### SUPPLIED RECORDS
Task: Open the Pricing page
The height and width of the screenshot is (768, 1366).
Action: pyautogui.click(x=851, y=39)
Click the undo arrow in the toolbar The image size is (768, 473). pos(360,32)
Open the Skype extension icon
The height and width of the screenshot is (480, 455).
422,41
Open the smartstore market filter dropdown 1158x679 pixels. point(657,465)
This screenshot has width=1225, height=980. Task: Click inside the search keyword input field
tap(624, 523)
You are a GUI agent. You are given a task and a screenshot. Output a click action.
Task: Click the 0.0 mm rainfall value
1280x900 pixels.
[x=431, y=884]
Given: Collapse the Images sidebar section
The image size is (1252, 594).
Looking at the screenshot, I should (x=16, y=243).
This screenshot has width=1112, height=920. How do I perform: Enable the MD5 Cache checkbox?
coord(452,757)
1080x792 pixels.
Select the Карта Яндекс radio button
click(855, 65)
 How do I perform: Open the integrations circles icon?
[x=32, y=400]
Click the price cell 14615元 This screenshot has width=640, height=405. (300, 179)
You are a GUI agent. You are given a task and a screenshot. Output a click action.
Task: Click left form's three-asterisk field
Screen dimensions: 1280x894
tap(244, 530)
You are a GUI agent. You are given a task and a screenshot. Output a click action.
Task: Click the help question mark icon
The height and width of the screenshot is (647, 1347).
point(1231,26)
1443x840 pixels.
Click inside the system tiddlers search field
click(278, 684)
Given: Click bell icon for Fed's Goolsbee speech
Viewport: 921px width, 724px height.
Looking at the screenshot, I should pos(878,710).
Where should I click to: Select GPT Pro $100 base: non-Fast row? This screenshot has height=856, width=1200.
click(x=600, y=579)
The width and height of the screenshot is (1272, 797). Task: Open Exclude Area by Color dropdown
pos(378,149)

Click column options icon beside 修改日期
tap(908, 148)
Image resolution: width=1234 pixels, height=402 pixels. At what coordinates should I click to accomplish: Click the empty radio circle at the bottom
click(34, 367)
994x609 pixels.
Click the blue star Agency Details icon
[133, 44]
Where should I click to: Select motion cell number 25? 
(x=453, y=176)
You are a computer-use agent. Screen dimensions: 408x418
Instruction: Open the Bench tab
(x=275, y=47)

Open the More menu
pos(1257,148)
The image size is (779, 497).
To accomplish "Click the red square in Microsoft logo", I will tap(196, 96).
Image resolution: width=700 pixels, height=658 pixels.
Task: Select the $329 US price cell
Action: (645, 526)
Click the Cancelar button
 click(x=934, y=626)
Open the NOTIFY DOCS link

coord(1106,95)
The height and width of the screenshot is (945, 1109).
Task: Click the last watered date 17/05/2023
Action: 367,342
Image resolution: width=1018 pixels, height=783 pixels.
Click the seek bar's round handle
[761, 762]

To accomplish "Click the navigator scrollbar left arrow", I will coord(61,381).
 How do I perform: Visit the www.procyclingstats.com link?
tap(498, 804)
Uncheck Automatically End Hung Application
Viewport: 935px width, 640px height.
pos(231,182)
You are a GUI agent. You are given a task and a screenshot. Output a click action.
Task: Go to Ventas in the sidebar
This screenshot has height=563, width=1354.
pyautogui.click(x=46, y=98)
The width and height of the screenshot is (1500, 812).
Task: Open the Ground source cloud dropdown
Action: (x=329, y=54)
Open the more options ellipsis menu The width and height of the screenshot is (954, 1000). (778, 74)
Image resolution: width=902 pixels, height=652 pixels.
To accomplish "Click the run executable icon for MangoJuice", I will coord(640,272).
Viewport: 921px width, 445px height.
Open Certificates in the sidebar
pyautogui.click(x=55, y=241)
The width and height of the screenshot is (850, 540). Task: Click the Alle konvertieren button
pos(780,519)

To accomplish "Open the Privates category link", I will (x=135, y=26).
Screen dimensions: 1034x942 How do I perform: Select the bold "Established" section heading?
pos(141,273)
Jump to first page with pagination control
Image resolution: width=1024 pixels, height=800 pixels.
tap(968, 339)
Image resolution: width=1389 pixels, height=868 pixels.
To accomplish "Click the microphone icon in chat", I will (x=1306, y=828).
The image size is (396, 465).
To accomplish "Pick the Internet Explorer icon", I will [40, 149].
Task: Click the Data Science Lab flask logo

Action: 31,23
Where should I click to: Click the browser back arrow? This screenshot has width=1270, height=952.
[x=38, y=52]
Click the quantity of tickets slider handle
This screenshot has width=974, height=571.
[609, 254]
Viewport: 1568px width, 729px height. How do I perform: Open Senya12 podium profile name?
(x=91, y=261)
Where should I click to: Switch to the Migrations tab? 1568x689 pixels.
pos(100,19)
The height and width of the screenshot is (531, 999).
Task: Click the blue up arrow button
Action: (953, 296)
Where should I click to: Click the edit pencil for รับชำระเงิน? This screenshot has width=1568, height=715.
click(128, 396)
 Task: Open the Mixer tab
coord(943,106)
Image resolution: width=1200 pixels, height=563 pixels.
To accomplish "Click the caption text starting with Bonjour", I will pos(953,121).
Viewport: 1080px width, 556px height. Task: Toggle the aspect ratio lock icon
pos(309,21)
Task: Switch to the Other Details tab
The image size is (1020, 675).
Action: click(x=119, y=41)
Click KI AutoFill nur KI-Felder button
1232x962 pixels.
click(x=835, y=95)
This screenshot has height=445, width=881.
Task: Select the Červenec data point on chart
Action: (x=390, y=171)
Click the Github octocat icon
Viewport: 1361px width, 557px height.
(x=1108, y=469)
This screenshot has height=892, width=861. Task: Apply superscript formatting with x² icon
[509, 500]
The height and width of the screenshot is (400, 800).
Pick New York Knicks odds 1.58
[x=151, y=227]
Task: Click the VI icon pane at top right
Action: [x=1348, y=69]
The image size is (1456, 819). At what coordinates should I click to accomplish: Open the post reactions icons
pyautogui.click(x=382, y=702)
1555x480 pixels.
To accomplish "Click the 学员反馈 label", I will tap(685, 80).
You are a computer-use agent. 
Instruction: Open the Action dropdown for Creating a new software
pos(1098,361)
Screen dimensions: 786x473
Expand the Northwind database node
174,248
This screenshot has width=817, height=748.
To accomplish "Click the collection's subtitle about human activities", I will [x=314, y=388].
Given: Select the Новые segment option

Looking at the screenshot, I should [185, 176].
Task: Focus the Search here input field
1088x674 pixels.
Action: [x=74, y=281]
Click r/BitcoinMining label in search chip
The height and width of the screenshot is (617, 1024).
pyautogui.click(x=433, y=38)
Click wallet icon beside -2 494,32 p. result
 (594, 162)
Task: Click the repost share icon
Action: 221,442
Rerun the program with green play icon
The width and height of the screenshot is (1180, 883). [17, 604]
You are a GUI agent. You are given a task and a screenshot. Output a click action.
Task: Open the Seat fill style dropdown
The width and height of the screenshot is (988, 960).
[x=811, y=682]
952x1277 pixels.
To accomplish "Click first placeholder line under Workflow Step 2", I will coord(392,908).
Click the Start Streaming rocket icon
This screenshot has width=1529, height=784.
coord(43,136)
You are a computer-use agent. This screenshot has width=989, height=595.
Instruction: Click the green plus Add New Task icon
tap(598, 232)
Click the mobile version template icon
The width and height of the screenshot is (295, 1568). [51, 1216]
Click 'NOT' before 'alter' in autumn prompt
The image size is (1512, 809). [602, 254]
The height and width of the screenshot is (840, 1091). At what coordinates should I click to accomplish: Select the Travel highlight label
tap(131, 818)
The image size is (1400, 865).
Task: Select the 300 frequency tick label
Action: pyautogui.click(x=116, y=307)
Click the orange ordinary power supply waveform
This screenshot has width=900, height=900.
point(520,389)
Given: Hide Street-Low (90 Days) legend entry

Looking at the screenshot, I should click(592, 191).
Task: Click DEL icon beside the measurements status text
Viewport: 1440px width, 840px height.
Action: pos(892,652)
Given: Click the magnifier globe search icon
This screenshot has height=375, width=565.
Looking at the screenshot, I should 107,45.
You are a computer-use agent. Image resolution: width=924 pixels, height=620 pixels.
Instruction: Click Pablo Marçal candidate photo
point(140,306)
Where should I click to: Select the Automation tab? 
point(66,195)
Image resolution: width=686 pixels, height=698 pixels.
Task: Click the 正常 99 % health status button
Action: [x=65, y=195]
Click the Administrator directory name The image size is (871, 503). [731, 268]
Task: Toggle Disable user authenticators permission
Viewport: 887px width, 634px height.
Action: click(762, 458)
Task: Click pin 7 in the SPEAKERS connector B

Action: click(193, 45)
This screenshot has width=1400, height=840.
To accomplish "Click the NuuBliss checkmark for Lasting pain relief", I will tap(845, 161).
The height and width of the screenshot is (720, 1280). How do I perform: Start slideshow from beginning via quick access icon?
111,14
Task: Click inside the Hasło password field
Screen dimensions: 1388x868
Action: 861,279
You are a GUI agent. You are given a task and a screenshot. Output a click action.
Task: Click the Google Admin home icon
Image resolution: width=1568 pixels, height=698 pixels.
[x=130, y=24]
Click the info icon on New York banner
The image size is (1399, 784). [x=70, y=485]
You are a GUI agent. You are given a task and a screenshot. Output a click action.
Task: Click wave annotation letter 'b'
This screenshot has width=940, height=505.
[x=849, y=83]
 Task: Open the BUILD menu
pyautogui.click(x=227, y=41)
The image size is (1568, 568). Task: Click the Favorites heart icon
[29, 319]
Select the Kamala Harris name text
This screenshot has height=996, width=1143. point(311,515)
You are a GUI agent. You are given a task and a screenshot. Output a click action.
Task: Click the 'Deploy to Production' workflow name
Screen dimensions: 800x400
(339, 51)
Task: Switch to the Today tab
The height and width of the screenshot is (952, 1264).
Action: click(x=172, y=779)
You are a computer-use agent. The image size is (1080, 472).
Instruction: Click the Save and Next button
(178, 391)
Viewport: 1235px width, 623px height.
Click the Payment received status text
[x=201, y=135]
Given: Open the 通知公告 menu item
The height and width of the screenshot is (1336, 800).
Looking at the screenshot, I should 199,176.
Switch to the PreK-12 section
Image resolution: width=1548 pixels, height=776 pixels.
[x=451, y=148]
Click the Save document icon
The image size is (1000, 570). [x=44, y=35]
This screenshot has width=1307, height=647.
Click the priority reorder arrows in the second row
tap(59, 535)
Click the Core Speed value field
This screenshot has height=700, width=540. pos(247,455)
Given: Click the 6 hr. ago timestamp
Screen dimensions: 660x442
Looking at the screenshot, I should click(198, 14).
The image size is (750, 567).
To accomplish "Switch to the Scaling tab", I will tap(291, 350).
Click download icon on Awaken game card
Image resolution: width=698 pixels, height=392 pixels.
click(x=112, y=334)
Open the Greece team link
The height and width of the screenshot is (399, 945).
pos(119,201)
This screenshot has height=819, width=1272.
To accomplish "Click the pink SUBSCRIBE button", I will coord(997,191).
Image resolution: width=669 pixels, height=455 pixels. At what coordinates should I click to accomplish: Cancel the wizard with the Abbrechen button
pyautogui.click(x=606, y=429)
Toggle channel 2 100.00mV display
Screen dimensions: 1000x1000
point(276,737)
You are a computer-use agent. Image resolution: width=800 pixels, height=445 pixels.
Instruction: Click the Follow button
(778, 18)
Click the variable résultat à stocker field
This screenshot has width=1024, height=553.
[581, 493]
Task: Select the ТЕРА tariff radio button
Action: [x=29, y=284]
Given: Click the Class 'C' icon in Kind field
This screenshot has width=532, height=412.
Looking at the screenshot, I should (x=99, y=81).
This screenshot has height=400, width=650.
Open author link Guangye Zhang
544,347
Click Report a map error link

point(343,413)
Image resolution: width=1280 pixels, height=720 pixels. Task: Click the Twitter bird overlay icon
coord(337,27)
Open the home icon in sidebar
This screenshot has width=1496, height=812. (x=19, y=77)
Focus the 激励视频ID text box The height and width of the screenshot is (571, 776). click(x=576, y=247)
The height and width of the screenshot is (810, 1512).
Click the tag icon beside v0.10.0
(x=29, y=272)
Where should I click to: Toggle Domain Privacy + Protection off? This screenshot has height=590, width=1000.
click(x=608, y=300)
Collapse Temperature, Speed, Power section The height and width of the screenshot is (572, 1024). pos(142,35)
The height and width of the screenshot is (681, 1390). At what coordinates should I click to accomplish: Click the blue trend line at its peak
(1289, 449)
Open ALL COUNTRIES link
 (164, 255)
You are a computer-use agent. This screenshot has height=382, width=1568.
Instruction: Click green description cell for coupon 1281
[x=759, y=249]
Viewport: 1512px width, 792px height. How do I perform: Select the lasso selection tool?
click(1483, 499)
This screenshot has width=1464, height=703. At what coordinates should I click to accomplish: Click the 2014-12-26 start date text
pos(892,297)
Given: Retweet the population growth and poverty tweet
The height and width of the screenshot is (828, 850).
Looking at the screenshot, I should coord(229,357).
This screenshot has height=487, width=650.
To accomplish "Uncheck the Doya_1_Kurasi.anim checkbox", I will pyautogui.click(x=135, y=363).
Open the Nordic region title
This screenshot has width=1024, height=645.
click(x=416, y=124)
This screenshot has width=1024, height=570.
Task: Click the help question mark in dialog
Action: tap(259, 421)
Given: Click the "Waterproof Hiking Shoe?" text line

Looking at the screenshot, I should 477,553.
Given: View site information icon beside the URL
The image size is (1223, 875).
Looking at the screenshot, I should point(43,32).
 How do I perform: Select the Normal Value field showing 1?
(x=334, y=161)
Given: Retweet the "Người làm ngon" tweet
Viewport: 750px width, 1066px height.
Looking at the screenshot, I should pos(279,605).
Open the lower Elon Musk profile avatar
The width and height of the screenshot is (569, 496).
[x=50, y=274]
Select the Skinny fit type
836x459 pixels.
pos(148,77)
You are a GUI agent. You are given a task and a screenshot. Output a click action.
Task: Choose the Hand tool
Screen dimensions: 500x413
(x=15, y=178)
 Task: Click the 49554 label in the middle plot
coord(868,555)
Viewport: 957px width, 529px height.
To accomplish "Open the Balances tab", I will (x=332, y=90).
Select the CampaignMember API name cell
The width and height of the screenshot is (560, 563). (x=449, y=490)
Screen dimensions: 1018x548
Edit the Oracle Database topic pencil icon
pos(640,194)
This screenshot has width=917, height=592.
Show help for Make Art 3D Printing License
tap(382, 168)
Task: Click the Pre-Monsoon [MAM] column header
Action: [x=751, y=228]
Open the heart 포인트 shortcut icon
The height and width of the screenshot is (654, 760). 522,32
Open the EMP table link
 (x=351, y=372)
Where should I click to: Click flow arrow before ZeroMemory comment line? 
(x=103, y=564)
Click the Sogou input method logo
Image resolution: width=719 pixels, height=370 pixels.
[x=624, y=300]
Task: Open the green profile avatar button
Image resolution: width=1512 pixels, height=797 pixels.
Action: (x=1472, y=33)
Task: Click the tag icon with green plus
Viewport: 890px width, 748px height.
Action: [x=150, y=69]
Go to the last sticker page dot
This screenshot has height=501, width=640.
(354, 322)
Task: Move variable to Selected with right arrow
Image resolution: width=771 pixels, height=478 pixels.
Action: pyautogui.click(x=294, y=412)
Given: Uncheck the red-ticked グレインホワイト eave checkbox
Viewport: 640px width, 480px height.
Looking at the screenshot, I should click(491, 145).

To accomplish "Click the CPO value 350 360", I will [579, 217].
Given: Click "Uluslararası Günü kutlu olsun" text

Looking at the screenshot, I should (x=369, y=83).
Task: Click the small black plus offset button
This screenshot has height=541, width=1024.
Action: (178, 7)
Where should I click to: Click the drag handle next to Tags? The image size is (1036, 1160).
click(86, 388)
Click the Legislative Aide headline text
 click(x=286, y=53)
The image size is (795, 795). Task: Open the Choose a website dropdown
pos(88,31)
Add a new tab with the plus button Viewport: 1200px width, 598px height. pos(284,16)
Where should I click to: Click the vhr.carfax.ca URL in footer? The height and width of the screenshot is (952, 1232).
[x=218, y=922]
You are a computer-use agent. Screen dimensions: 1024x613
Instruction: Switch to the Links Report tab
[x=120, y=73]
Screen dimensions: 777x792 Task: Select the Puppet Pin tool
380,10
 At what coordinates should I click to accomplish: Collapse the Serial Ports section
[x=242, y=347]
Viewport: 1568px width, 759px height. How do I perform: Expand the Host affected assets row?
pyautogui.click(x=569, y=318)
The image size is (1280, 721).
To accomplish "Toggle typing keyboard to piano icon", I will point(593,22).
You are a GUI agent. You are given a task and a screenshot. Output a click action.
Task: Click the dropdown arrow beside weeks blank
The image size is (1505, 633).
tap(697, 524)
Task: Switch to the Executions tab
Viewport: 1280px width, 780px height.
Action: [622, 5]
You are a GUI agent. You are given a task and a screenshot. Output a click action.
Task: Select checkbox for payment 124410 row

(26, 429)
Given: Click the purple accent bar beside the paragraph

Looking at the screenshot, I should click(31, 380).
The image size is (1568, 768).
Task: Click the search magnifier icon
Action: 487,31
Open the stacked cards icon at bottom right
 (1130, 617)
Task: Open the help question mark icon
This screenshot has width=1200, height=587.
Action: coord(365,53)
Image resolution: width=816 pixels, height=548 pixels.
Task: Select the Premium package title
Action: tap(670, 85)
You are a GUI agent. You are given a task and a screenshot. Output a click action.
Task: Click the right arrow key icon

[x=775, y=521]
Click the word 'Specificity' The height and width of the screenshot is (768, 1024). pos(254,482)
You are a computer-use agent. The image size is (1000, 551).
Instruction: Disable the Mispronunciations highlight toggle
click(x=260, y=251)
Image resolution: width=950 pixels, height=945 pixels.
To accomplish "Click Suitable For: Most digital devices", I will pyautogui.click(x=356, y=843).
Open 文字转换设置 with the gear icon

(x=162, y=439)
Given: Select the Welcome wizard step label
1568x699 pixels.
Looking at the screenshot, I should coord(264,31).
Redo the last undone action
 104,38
######
**DESCRIPTION OF THE TASK:**
Within the material above, the line with "Click the price" opens the range and the line with "The image size is (779, 497)." closes it; reproduce that range word for word.

**FINISHED TASK:**
Click the price cell 14615元 This screenshot has width=640, height=405. (300, 179)
You are a GUI agent. You are given a task and a screenshot. Output a click action.
Task: Click left form's three-asterisk field
Screen dimensions: 1280x894
tap(244, 530)
You are a GUI agent. You are given a task and a screenshot. Output a click action.
Task: Click the help question mark icon
The height and width of the screenshot is (647, 1347).
point(1231,26)
1443x840 pixels.
Click inside the system tiddlers search field
click(278, 684)
Given: Click bell icon for Fed's Goolsbee speech
Viewport: 921px width, 724px height.
Looking at the screenshot, I should pos(878,710).
Where should I click to: Select GPT Pro $100 base: non-Fast row? This screenshot has height=856, width=1200.
click(x=600, y=579)
The width and height of the screenshot is (1272, 797). Task: Open Exclude Area by Color dropdown
pos(378,149)

Click column options icon beside 修改日期
tap(908, 148)
Image resolution: width=1234 pixels, height=402 pixels. At what coordinates should I click to accomplish: Click the empty radio circle at the bottom
click(34, 367)
994x609 pixels.
Click the blue star Agency Details icon
[133, 44]
Where should I click to: Select motion cell number 25? 
(x=453, y=176)
You are a computer-use agent. Screen dimensions: 408x418
Instruction: Open the Bench tab
(x=275, y=47)

Open the More menu
pos(1257,148)
The image size is (779, 497).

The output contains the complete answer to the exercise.